Design and construction
- Architects: Robert Wilson (St Ninian's Mission); James Bow Dunn (Charteris Memorial Church);

Renovating team
- Renovating firm: Konishi Gaffney Architects

Website
- charteriscentre.com

= Greyfriars Charteris Centre =

Community center in Edinburgh, Scotland

The Greyfriars Charteris Centre is a community centre in the Southside, Edinburgh, Scotland, part of the mission of Greyfriars Kirk. The centre opened in 2016 and occupies the 20th century church buildings which became Kirk o' Field Parish Church in 1969.

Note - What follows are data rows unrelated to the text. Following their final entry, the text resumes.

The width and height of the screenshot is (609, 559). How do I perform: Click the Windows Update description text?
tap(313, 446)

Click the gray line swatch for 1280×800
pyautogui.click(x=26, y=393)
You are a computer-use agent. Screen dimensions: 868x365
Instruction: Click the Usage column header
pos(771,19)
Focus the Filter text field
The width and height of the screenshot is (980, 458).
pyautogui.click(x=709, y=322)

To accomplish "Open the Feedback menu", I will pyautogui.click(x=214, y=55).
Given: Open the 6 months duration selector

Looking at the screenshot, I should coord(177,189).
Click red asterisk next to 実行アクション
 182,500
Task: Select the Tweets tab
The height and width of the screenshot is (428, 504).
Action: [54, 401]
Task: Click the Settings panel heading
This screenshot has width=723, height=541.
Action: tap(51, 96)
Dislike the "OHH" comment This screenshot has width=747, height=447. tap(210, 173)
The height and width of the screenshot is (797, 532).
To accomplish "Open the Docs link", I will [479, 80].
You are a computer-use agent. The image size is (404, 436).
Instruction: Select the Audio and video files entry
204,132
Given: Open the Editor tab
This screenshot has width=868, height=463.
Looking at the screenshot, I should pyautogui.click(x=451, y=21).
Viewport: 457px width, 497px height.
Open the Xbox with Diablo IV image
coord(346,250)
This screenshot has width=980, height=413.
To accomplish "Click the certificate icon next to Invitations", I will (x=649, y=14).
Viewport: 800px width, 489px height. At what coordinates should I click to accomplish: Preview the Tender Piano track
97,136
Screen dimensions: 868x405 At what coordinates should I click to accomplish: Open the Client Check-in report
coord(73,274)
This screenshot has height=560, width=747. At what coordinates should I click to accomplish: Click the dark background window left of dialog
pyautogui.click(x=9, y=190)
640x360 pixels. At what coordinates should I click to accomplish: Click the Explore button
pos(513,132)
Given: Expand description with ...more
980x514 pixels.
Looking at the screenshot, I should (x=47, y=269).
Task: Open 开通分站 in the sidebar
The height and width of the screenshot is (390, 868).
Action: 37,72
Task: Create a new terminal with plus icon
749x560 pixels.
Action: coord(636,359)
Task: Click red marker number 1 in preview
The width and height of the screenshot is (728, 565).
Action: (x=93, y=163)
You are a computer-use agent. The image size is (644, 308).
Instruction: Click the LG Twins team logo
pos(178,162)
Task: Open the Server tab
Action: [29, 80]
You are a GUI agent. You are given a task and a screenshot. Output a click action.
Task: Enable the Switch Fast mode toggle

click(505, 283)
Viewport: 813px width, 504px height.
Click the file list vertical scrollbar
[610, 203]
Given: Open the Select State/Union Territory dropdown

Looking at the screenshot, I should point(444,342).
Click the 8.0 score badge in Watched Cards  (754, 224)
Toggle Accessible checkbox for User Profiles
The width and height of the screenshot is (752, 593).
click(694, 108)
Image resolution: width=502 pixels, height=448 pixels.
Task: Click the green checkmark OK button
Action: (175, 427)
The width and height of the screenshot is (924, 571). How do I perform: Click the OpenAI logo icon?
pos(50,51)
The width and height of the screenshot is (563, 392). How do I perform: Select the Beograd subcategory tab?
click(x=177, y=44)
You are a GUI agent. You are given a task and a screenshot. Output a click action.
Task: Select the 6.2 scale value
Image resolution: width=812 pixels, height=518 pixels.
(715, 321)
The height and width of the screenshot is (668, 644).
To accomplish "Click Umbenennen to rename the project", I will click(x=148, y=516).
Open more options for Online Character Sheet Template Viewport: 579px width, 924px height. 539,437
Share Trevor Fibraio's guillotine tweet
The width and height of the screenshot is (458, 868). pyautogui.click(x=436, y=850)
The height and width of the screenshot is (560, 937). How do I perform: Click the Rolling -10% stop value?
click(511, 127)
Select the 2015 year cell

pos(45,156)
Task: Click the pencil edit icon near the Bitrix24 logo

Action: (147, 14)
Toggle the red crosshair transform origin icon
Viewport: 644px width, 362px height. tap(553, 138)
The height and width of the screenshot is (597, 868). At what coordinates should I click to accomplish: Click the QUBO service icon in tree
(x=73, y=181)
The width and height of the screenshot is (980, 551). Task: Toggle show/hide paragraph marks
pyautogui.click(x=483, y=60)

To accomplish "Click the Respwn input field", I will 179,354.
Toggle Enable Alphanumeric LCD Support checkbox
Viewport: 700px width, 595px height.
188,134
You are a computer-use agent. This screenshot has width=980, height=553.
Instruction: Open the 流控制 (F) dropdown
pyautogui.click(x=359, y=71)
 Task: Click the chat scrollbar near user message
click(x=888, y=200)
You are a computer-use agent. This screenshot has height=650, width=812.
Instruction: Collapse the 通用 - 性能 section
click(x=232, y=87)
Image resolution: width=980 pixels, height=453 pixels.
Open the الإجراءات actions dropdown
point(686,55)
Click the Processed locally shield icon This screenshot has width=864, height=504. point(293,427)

The church originated in the St Ninian's Mission, founded in 1891 at the instigation of Archibald Charteris to minister in the area of the Pleasance. The mission was staffed by the Church of Scotland's recently founded order of Deaconesses, who also ran the neighbouring Deaconess Hospital. An attached church, named Charteris Memorial Church, was founded in 1912. As the Southside's population and church congregations declined in the wake of the Second World War, neighbouring churches united with Charteris Memorial: first Pleasance in 1953, forming Charteris-Pleasance Church; then Buccleuch and Nicolson Street in 1969, when the name Kirk o' Field Parish Church was adopted; then St Paul's Newington in 1983. Kirk o' Field itself united with Greyfriars, Tolbooth and Highland Kirk in 2013. The united congregation retained the buildings for use as a community centre named in memory of Charteris, which opened in 2016.

The former Kirk o' Field church building was completed in 1912 to a design by James Bow Dunn in the late Scottish Gothic style. Robert Wilson designed the neighbouring St Ninian's buildings, which opened in 1891. Between 2019 and 2022, the buildings underwent a major programme of refurbishment and alternations under Konishi Gaffney Architects.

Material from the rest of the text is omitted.